## CHALLENGE A
In one to three sentences, explain why the review finds the novel's footnotes annoying.

## ARTICLE
──────────────────────────────

Tokyo and Amsterdam are the most finely wrought locations but the author really lost me with her description of Haiti. The much-abused island is mainly presented as a place of smells and discomfort, while Amsterdam and Tokyo, in even their seedier aspects, are given a deeply evocative treatment. This coincides, unfortunately, with the novel’s rather simplistic portrayal of vodun, a religious system already much derided in American popular culture as a magic system of “voodoo dolls” (actually part of the western magical tradition that has been clamped on to vodun) and zombies.
A seemingly small, but almost constantly annoying, aspect of the novel is its use of footnotes throughout. Don’t get me wrong, as a pretty serious David Foster Wallace fan I am well aware of how this use of an academic scaffolding in fiction can add layer of irony and complexity to a story, suggesting a world behind and beyond the fiction piece while creating a strange kind of meta-narrative within it. But that’s not what McFerrin does here. These are footnotes in a dreadfully literal sense, giving the reader the straight, denotative meaning of unfamiliar terms. Occasionally, this does explain a word or concept that may be unfamiliar but it also prevents our full capitulation to the narrative, reminding of the artifice. At it’s worst, as when the author defines “ninja” for her readers, it seems patronizing and makes this feel like a piece of adolescent literature, which clearly it is not.
Looking at Dead Love as a whole, much of the book’s problems at first seem like failures of craftsmanship. I’m afraid the deeper issue is a failure of imagination. The intermixture of elements, from ninjas to voodoo, feels like a writer attempting to pack everything that could possibly be interesting to the reader into the novel. I was expecting vampires, pirates and perhaps a killer robot to show up at any moment. As filmmakers like Romero or comic writers like Robert Kirkman (The Walking Dead) have shown, the unbelievable nature of the zombie opens up the possibility of telling stark tales that are more about human experience than the supernatural. Your time would be better spent revisiting their work than on Dead Love.

──────────────────────────────

## RECORDS SUPPLIED
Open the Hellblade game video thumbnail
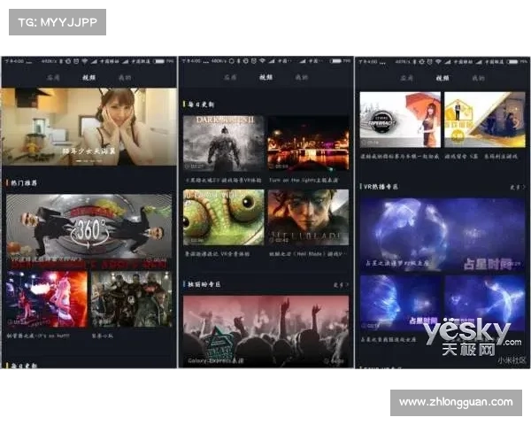The height and width of the screenshot is (425, 531). click(x=308, y=216)
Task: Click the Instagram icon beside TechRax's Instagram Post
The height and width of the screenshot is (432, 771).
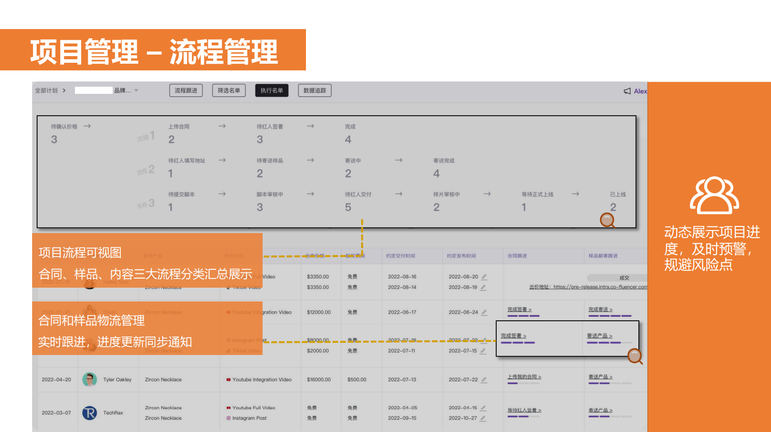Action: (228, 418)
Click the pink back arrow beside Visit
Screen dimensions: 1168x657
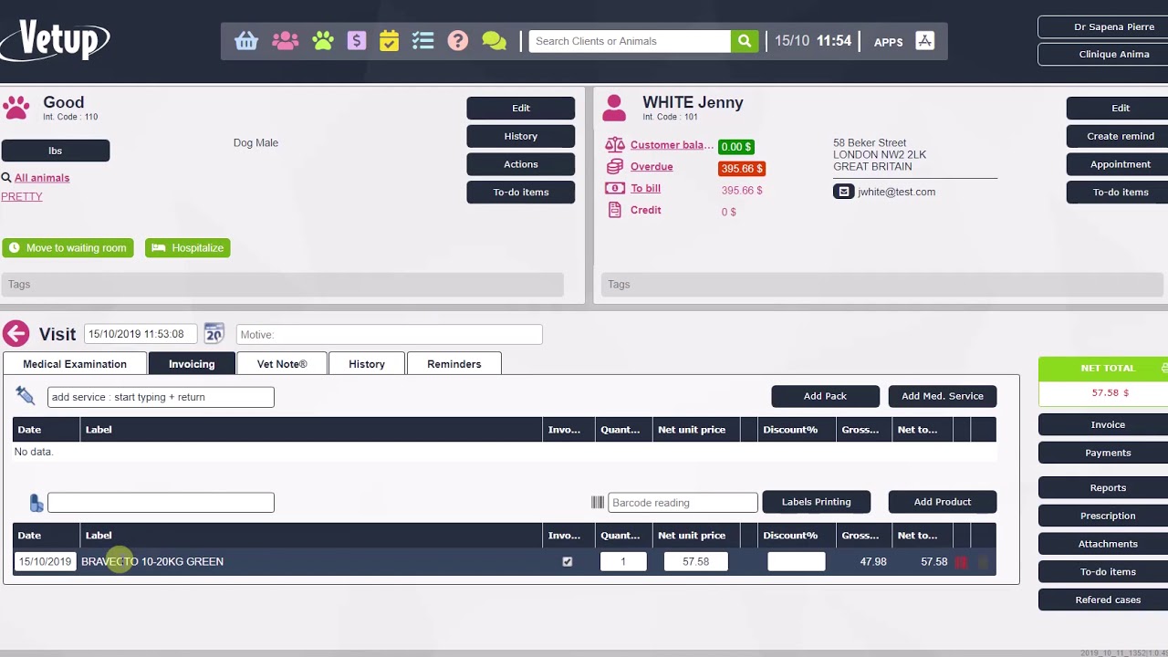[x=16, y=334]
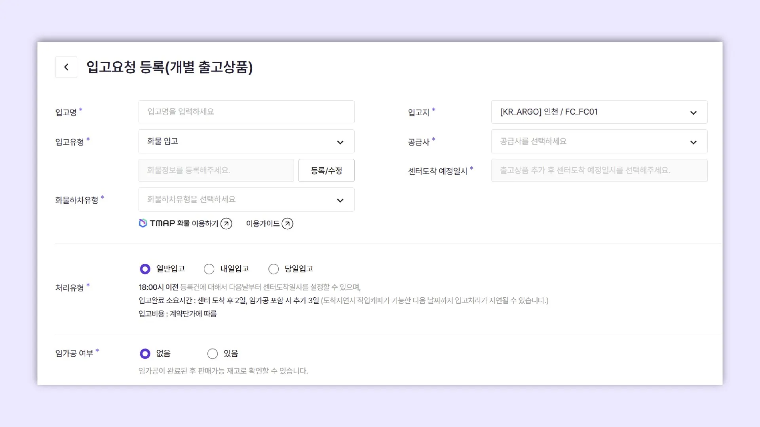Select the 일반입고 radio option
The width and height of the screenshot is (760, 427).
(x=145, y=269)
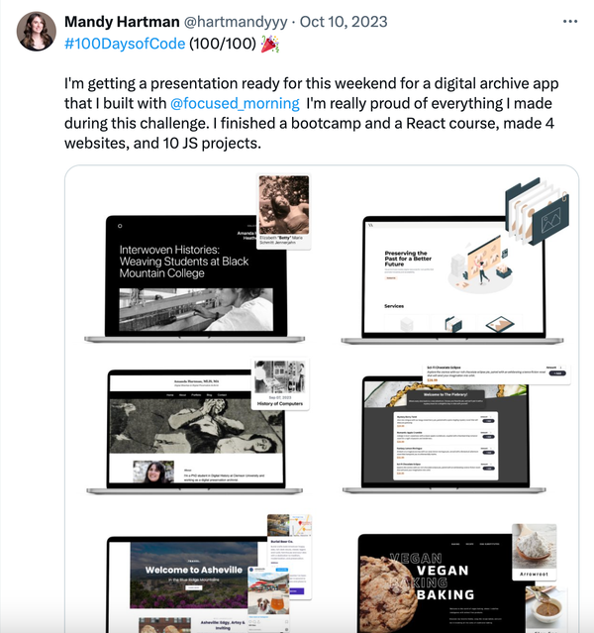Viewport: 594px width, 633px height.
Task: Open Mandy Hartman's profile photo
Action: coord(36,31)
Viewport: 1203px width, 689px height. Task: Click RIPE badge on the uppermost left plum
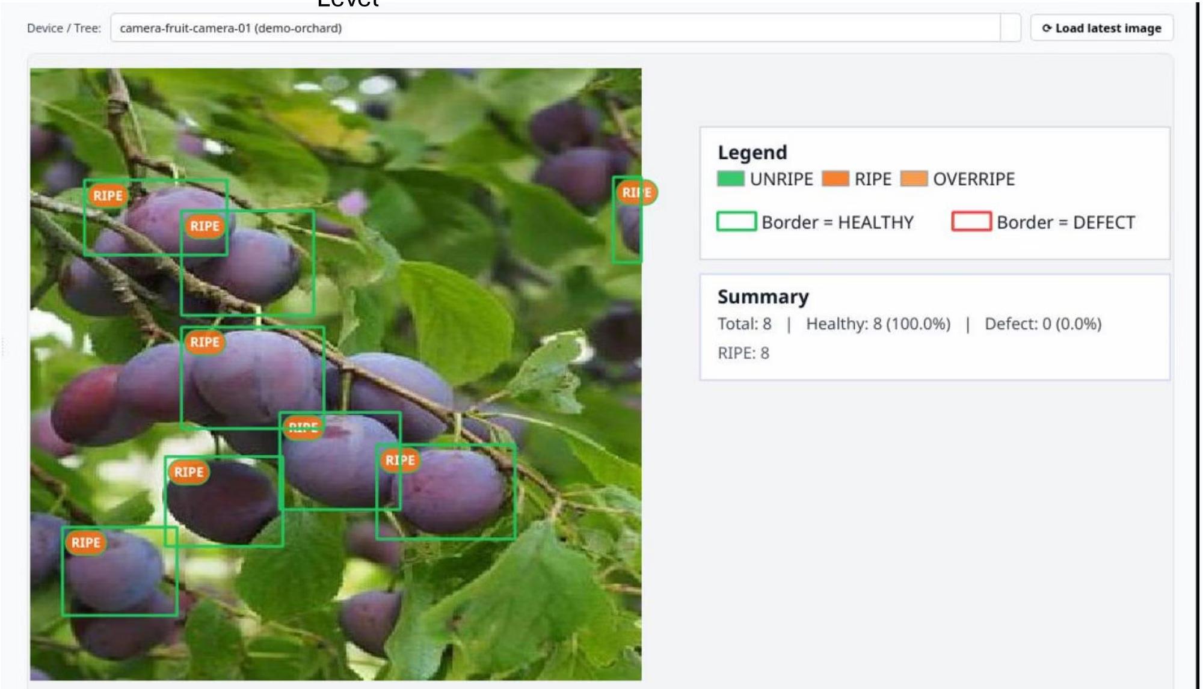pyautogui.click(x=108, y=195)
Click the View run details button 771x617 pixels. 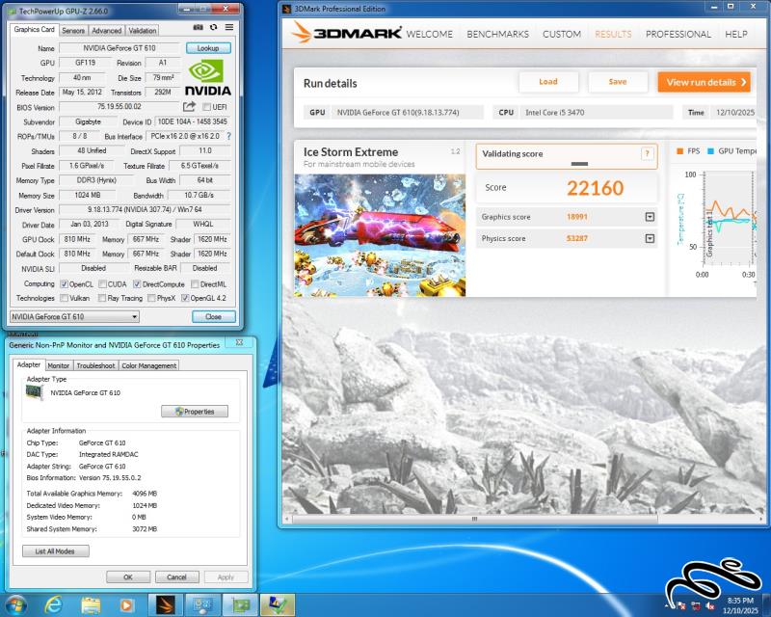704,82
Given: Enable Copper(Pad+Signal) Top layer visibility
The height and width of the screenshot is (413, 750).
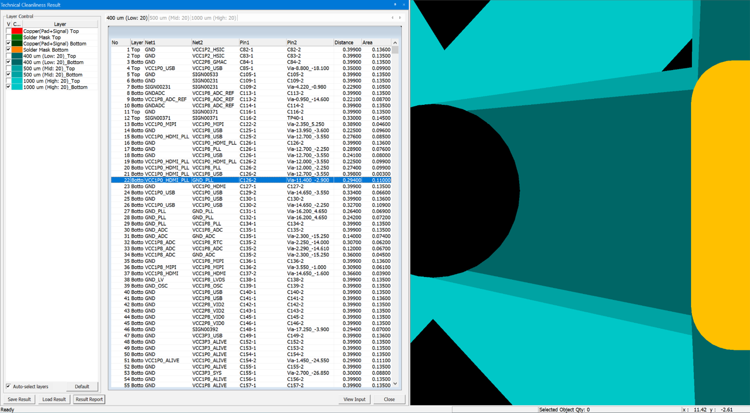Looking at the screenshot, I should 8,31.
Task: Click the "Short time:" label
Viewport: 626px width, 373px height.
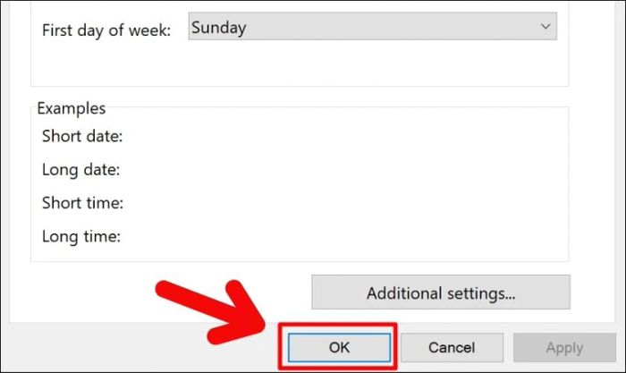Action: point(82,203)
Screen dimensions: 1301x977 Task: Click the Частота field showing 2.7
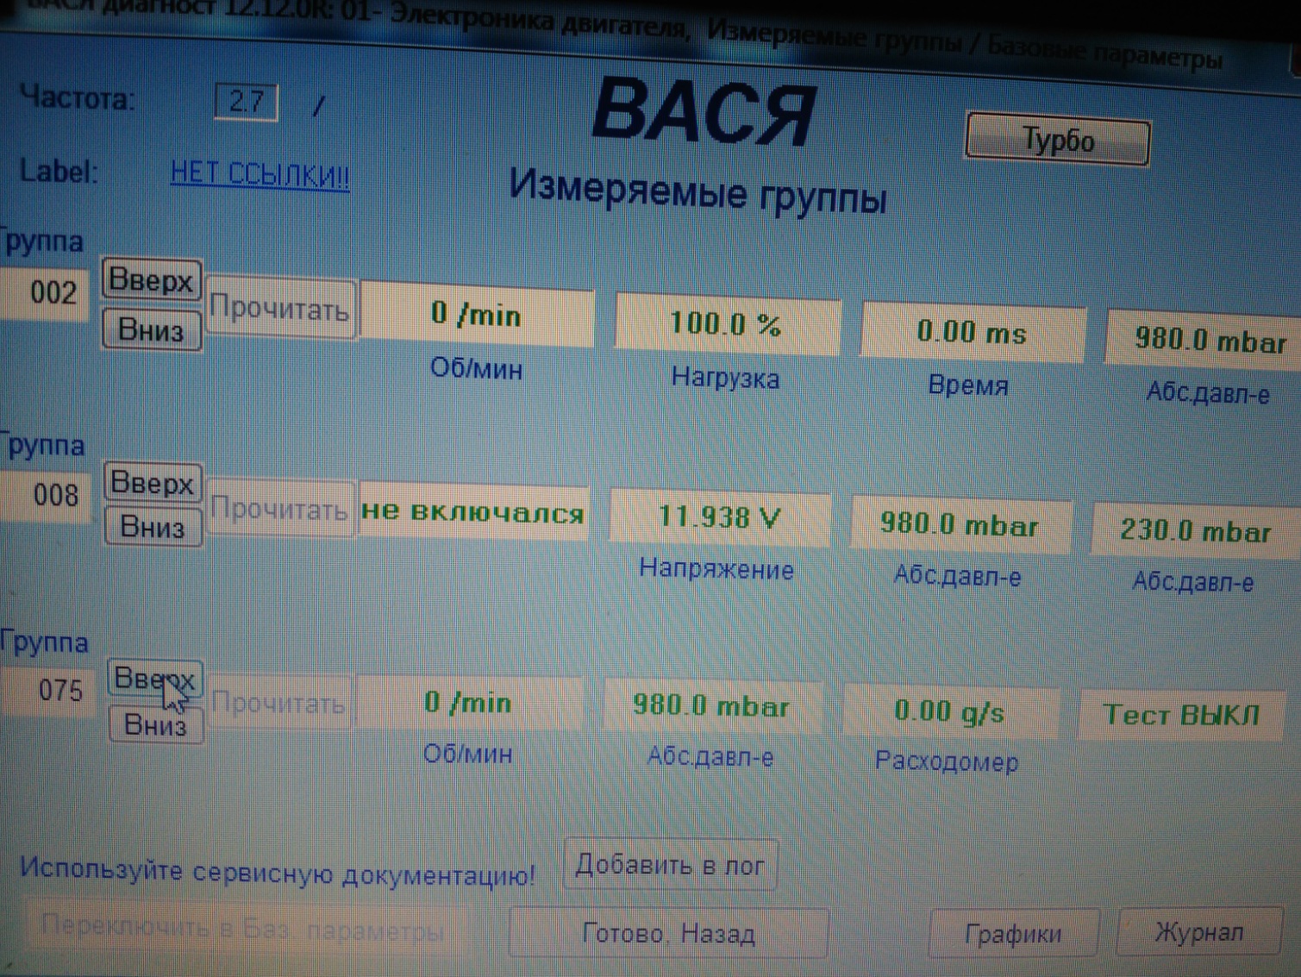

──────────────────────────────

## CHALLENGE B
Extract every line of the rows that contains the word "dimensions", matching case exactly.

## EXERCISE RESULT A
The footnotes only give the plain, literal meaning of unfamiliar terms. Unlike David Foster Wallace's footnotes, they add no irony or meta-narrative, and they keep the reader from fully giving in to the story by pointing to its artifice. At their worst, as when "ninja" is defined, they seem patronizing and make the book feel like adolescent literature.

## EXERCISE RESULT B
Screen dimensions: 1168x657
Screen dimensions: 1301x977 Task: Click the Частота field showing 2.7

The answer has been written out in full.